*TO DO*. Where does the word "with" show up in the data? Please find each such line and copy it.

*EXERCISE MATERIALS*.
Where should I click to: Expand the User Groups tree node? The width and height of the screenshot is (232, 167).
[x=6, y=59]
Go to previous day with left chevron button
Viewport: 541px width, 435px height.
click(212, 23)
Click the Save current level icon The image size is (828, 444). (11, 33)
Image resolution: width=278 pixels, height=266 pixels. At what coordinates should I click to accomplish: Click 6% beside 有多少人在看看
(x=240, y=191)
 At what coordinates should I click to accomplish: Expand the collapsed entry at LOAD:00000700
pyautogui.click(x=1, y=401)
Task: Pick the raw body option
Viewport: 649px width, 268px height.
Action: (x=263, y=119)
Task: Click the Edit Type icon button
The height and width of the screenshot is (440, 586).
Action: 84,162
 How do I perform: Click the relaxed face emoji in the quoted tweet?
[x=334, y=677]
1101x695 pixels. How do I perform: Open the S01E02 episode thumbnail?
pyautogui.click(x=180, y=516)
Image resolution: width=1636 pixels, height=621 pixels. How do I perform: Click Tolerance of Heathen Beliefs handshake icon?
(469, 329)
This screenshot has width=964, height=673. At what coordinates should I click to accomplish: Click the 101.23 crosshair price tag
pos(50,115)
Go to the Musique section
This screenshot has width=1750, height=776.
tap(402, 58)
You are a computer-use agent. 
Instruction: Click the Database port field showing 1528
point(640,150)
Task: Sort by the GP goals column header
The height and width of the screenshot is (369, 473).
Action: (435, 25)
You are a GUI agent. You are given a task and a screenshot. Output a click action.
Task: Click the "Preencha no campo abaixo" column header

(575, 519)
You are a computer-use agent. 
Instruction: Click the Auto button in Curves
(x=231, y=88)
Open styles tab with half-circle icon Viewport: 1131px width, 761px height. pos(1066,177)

*WRITTEN ANSWER*.
Go to previous day with left chevron button
Open styles tab with half-circle icon Viewport: 1131px width, 761px height. pos(1066,177)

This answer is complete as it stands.